Role of the Designer

Murat Armağan explains the difference between engineering and design on a question from the audience: “Engineering is a holistic action to confirm and realize that product. But the decisions of a designer are [equally] important for the investment to define and implement the product. Therefore, values such as concept and strategy have started to become a part of our formation since the time we worked with forms in university. We are now out of the scenarios of the product, we now [are interested in topics such as] what services will work on this product, where will this product be in contact with. Companies can no longer evade their products. They feel the need to update [their products] or get in contact with the interested clients. Now the products are connected to other products as well…We are in such an interesting technological web. Now the cell phone talks with the television, the television communicates with the air conditioner.”

Designer vs. Artist

Referring to the concept of hybridmap used by a company, Armağan mentions that services reached an independent but not a separate point with the product. He then adds that in the projects they implement as Arman Design, they think about how to synthesize service and product design. Commenting on how a designer cannot make a living “by drawing a beautiful sketch, drawing a beautiful furniture or designing a great object” like an artist, Armağan claims that “There is a lot of transition under the word ‘design’. Although many design disciplines are not placed in the same pot, it is necessary to accept the pass-through between them. Therefore, in this field, service design and physical product design can never be disconnected from each other… Now [the designer] has to be integrated with everyone and must know the world, live and even be open to new visions.”

Zeynep Falay von Flitter adds on the topic: “The role of the designer is [changing] from an expert and [gradually] becoming a center which understands the needs of different stakeholders and brings these stakeholders together using empathy. We came to a completely different state than the subjects we learned at school. Strategic thinking and conceptual thinking are important. But empathy is very important. For more successful and customer-oriented services, we need to perceive such emotional expectations and gather information from different perspectives.”

What are the Traits You Look For when You Hire a Young Designer?

Armağan declared that the formation of the designer was the most important thing in a 4-year university. He added that while his firm has criteria while hiring, one does not need to meet all these criteria. Here are Armağan’s expected qualifications:

Ability to think conceptually and describe, that is, to write after conceptual thinking. For Armağan, this is sometimes more important than drawing sketches.

Strategic thinking skills. This is about how someone tries to overcome a crisis.

Research. Armağan mentions how two students can be very different about research and how research methods should definitely be a subject taught in the university.

To be a great team player.

Self Motivation. Armağan expresses that the design agency he founded especially experiments this part with stress tests. For him, it is important for someone to boost their energy even at a point where they feel unsuccessful, and come to the conclusion even they have to deal with the matter from the beginning.

Importance of Customer Feedback

Pointing out that acting without considering customer feedback remained in the past, Armağan says that the decision based on the boss or a group of authorities, and not the customer, is also risky.

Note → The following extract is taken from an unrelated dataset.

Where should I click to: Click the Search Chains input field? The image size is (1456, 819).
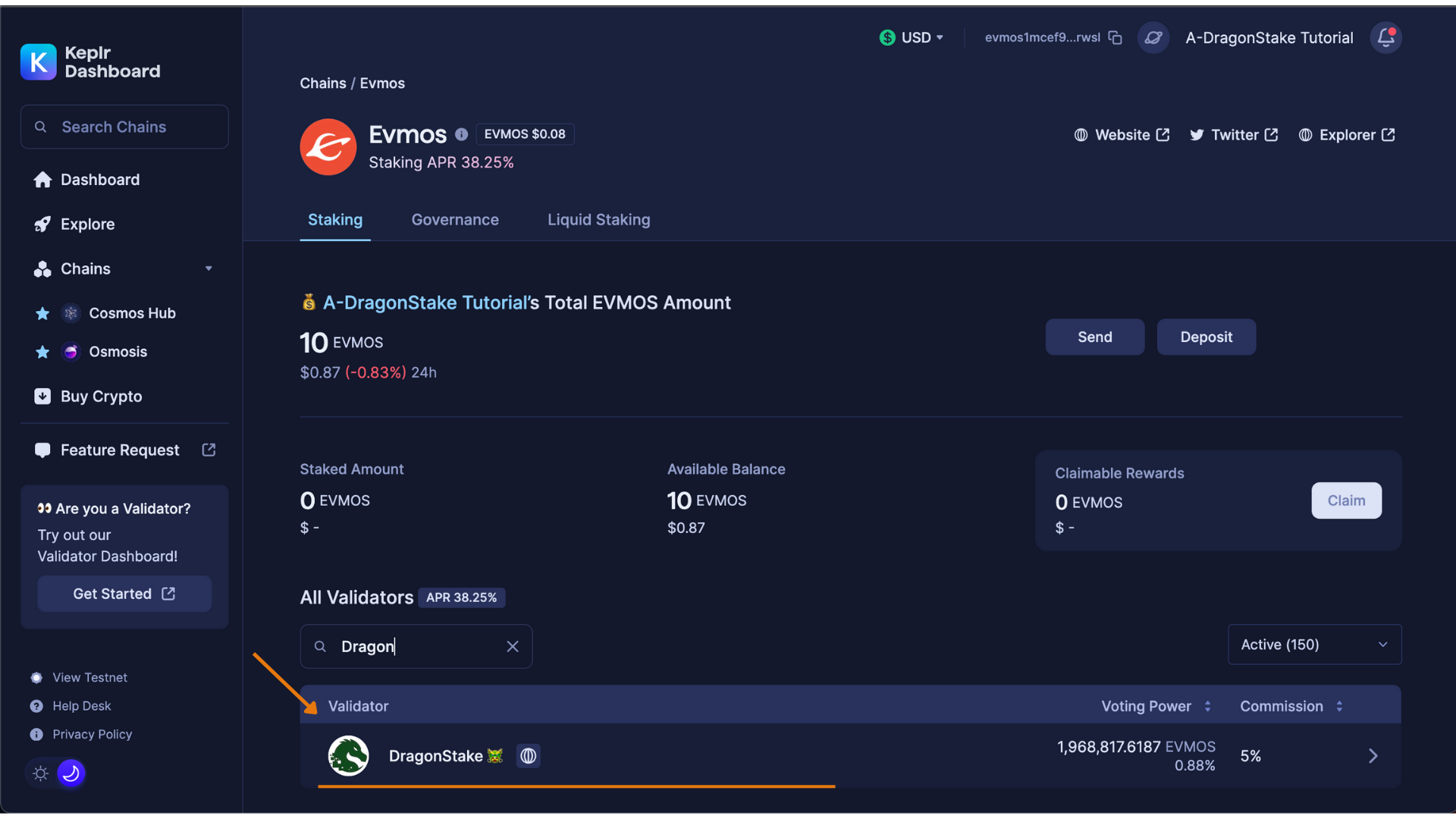[125, 127]
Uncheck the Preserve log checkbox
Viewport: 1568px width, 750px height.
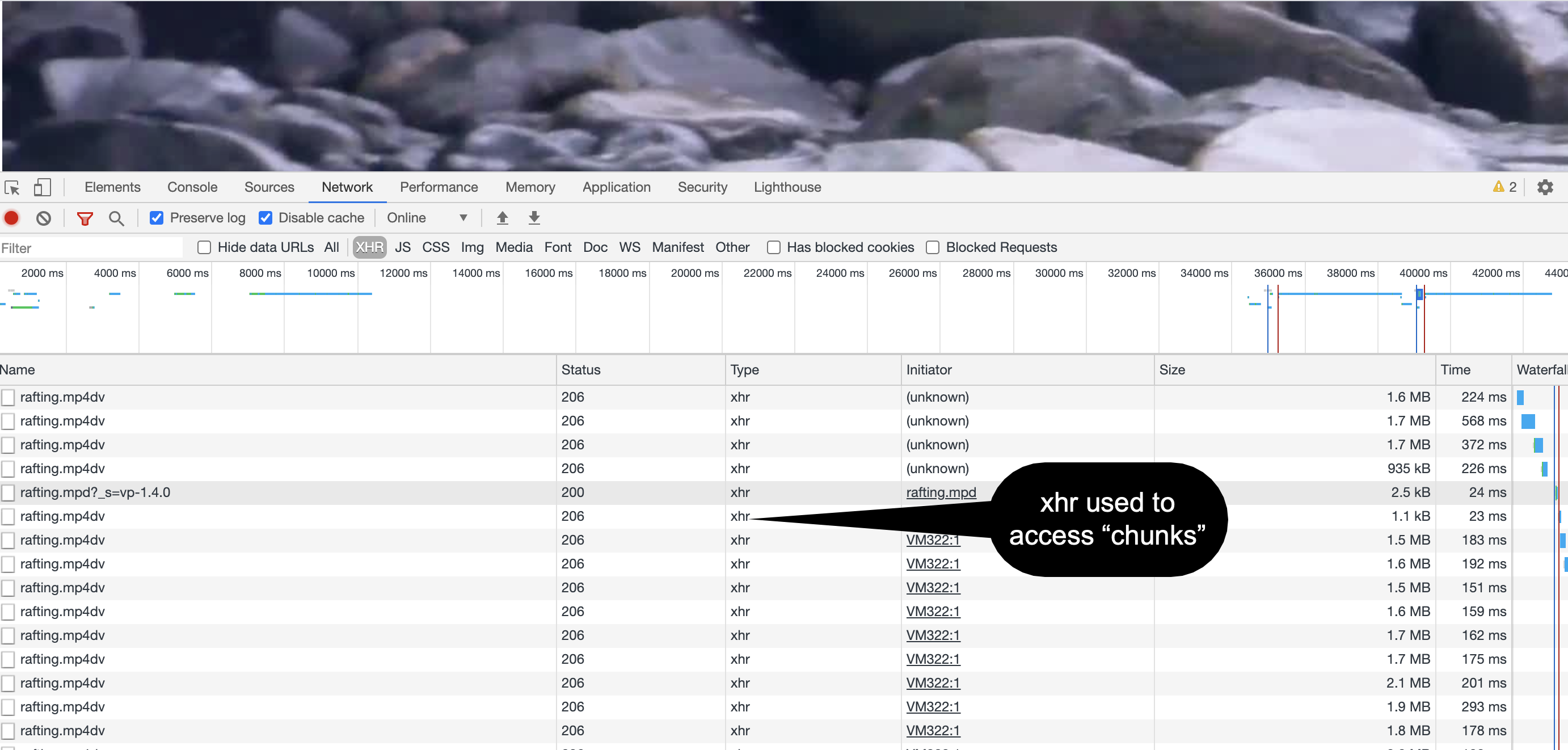click(x=157, y=218)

Armağan adds that with the help of technologies we [now] have the chance to receive continuous feedback, adding that VR technology can also be used in this way. VR technology creates an important testing environment to experience large-scale objects. Armağan mentions that in Arman Design’s recent theme park project, [chosen] individuals test the elements of the park. He then adds that this is done not from a customer request but rather as a measure to reduce the risk.

The closing speech shows that Industrial Design 4.0, which is the topic of the talk, can be neither with product design nor service design. According to the speakers, the combination of these two disciplines will form the future of design.